The Last Hurrah
The Secret Power of the Human Imagination
Human beings tell stories to each other to make sense of the world. We also do it to entertain and to persuade, but more than anything else, our stories are the first ways we laid out the world in a manner that we could understand. Thor’s chariot was easier to understand as a source of thunderous rumblings than the soft things like clouds and air clashing together as if they were stones.

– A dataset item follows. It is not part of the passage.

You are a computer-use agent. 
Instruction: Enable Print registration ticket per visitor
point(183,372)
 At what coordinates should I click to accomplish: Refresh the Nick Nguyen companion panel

Nowadays we know these things are technically wrong. But even a false belief can change the world. One person with the one simple idea that flies in the face of reality, can make the the world agree with them. Just ask most emperors, whose belief that they should rule the world made them rule great chunks of it… For a time at least.
But now imagine, that instead of one crazy person with an idea, it’s a million people, with the same crazy idea, for hundreds, perhaps thousands of years. Where one will changed the map, might a million change reality itself?

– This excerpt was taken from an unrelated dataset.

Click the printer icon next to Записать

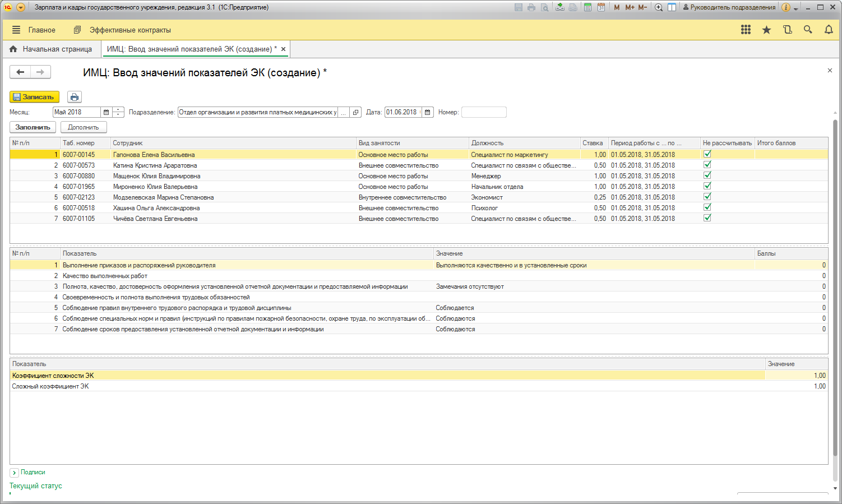pos(75,97)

In this universe, yes. They can. Those stories which occupy the human imagination so vividly, inspire a form of belief that is infectious, and powerful. When enough of it accumulates, and it sees that there is no actual being that is being believed in, it changes the world accordingly. There was no Thor, until the human imagination created him.

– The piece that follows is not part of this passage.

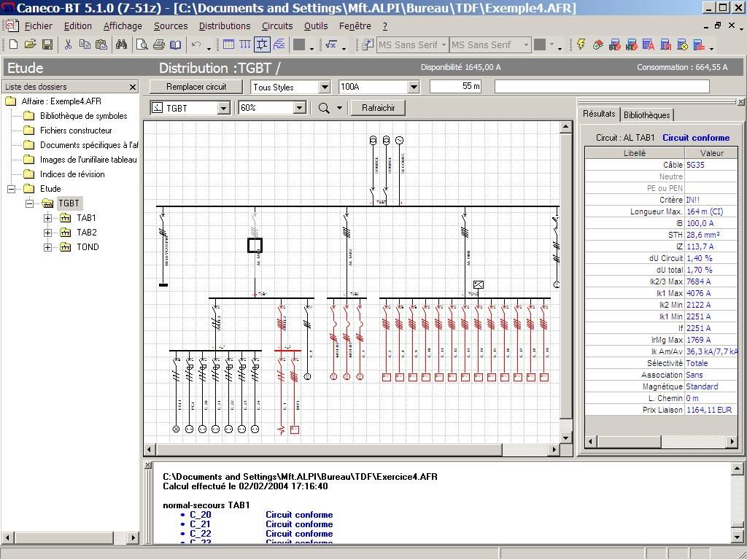The width and height of the screenshot is (747, 560).
Task: Search using the binoculars icon
Action: pyautogui.click(x=122, y=44)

Even today, this process is still going on. It’s weaker in this more cynical age, but it’s all the faster for how much more efficiently we create and share stories. Recently, hobbits have found homes safe under the hills of the Devon fields. Superheroes are quietly saving lives in American metropolises. Dracula slumbers by day in a Transylvanian castle. Oni stalk the mountains of Japan. Djinn lurk behind the dunes. Hercules performs in a circus.
All in secret.
Humans might have imagined these creatures, but they fear them. To know that they exist conjures implications that can inspire hatred, obsession, paranoia, or even madness. Depending on who you ask, there are names for this separation between the human world and the magical one:
The Sleeping Tiger
The Grand Illusion
The Someone Else’s Problem Effect
The Green Curtain
The Cold Iron Wall
The Ringing Payphone
But whatever you call it, it means the same thing. The average man on the street, with his head stuffed full of the effects of those same stories that walk 50 feet away, would call you mad if you were to point them out.